You can run the benchmarks with cargo test -r turboselect_perf -- --nocapture --ignored
.
The speed improvements are mostly due to pivot selection. In Quickselect, median of medians is usually used, which tends to put the pivot near the middle of the slice. This about halves the size of the unordered part of the slice. Turboselect biases the selection towards the desired index to reduce the size of the unordered part of the slice as much as possible without overshooting.

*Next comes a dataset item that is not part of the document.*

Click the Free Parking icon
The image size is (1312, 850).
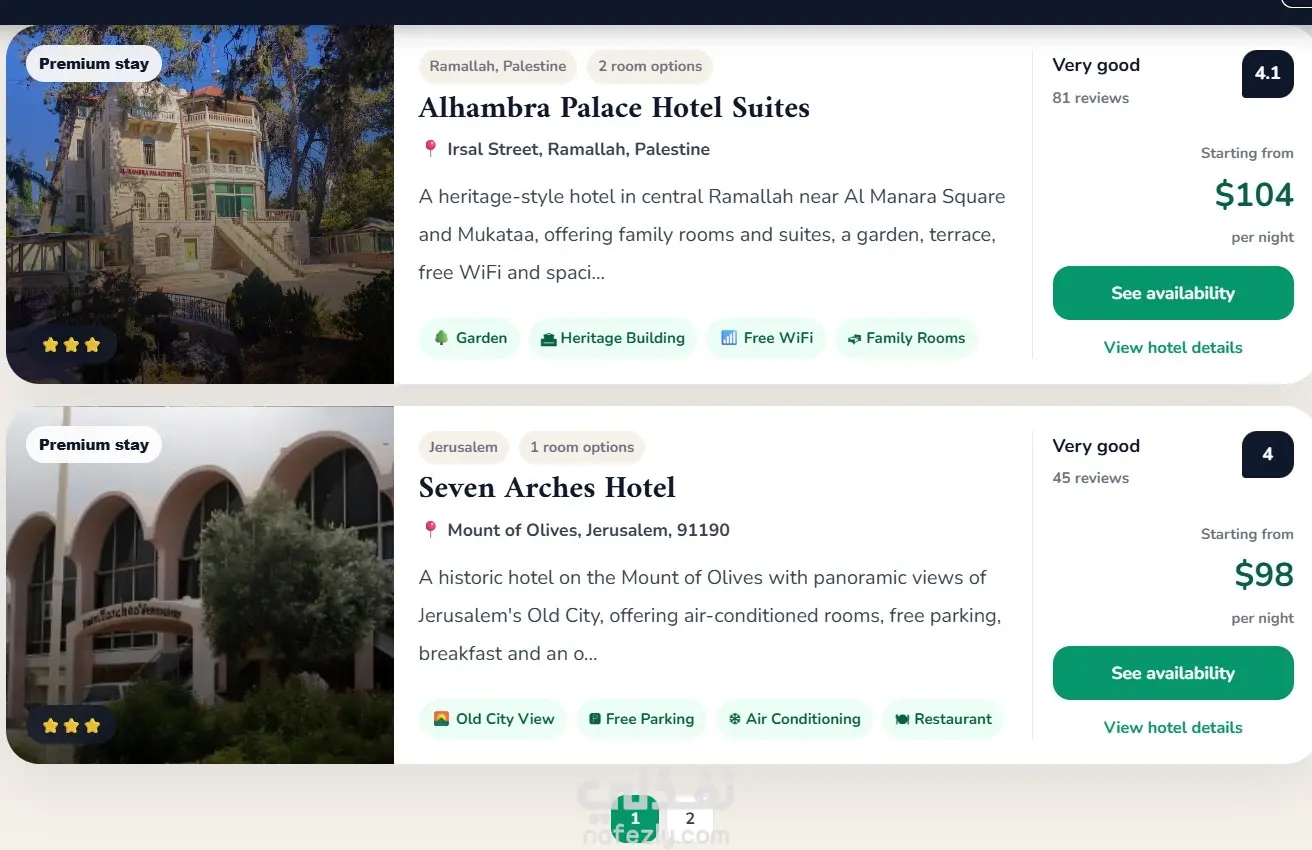(x=595, y=719)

The difference is illustrated in the following diagram, where the levels of blocks represent the unordered part of the slice in each step of the iteration. The index is marked with a ":"

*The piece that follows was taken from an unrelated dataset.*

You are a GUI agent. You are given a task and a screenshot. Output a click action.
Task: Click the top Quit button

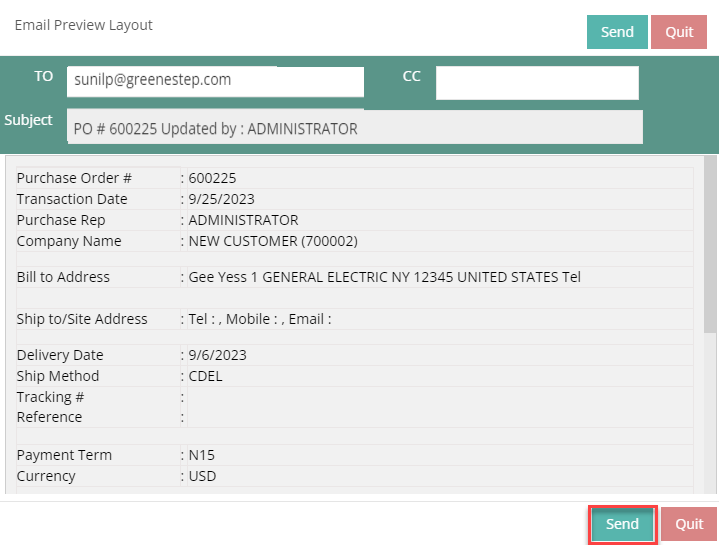click(x=679, y=32)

, the position of the pivot after partitioning with a "|"
, and the ordered part of the slice with ░░
. Since Turboselect's pivot "hugs" the index, the unordered part of the slice shrinks more quickly, reducing both the number of iterations and the number of elements to be processed in subsequent iterations.

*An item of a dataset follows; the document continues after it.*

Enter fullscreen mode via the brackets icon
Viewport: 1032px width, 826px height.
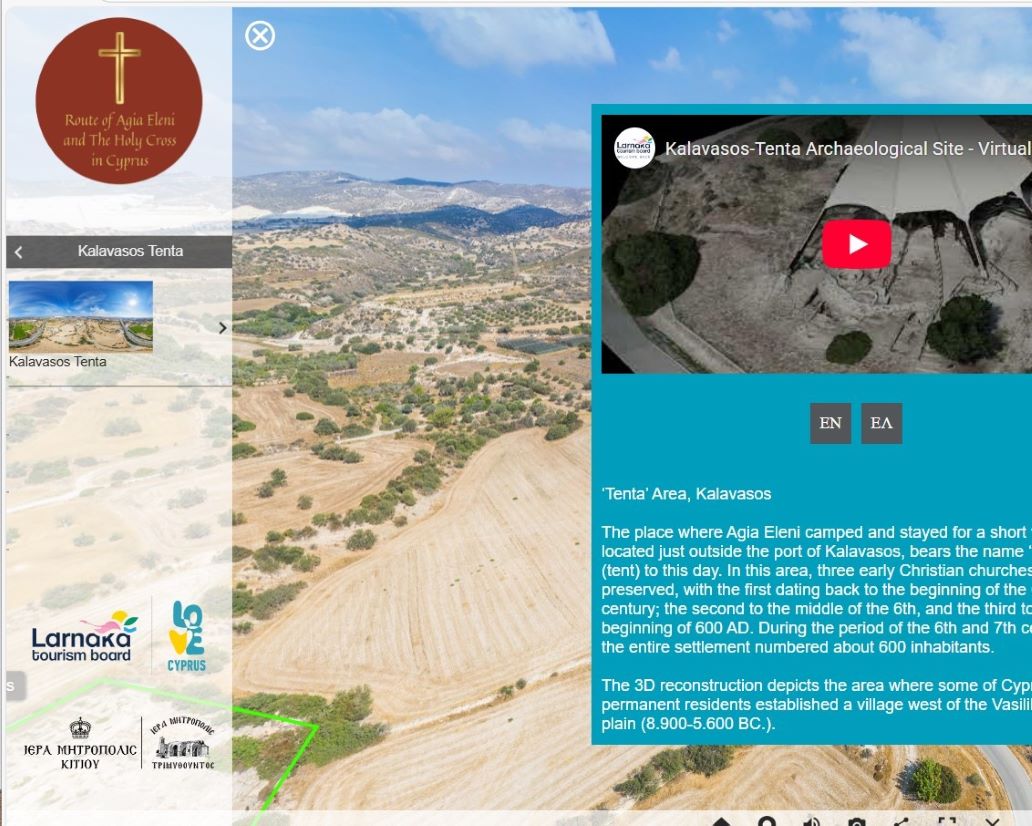click(x=948, y=822)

Quickselect: | Turboselect:
|
index | index
: | :
0123456789abcdefghijklmnopqrstu | 0123456789abcdefghijklmnopqrstu
┌───────────────────────────────┐ | ┌───────────────────────────────┐
0 │ : |░░░░░░░░░░░░░░│ | │ : |░░░░░░░░░░░░░░░░░░░░░░░░│
├────────────────┬──────────────┘ | ├──────┬────────────────────────┘
1 │ : |░░░░░░░│ | │░░|: │
├────────┬───────┘ | └──┬───┤
2 │░░░|: │ | │:|░│
└───┬────┤ | ├─┬─┘
3 │:|░░│ | │:│
├─┬──┘ | └─┘
4 │ │ |
└─┘ |
Pivot selection starts with putting a random sample of elements to the beginning of the slice. When the slice is large, this is followed with a recursive call to Turboselect. For small slices, an extension of median-of-medians inspired by A. Alexandrescu's paper "Fast Deterministic Selection" [1], is used. See the function kth_of_nths
for details.
The sampling allows the pivot selection to detect when the pivot is likely to have many duplicates. In these cases, the slice is split into three parts:
Equal-partitioning:
┌─────────────┬──────────────┬─────────────┐
│ x < data[u] │ x == data[u] │ x > data[u] │
└─────────────┴──────────────┴─────────────┘
u v
Kiwiel suggests a dual-pivot partitioning scheme, but it is not used, since it turned out to be slower than successive calls to single pivot partitions. An implementation is available in the commit history.
"Turbo" refers to the complexity added in order to get the gains over the core library counterpart. Some other approach might be faster.
[1] Alexandrescu, Andrei. (2017). Fast Deterministic Selection. 10.4230/LIPIcs.SEA.2017.24.
[2] Floyd, Robert & Rivest, Ronald. (1975). Algorithm 489: The algorithm SELECT — for finding the $i$th smallest of
[3] Kiwiel, Krzysztof. (2005). On Floyd and Rivest's SELECT algorithm. Theoretical Computer Science. 347. 214-238. 10.1016/j.tcs.2005.06.032.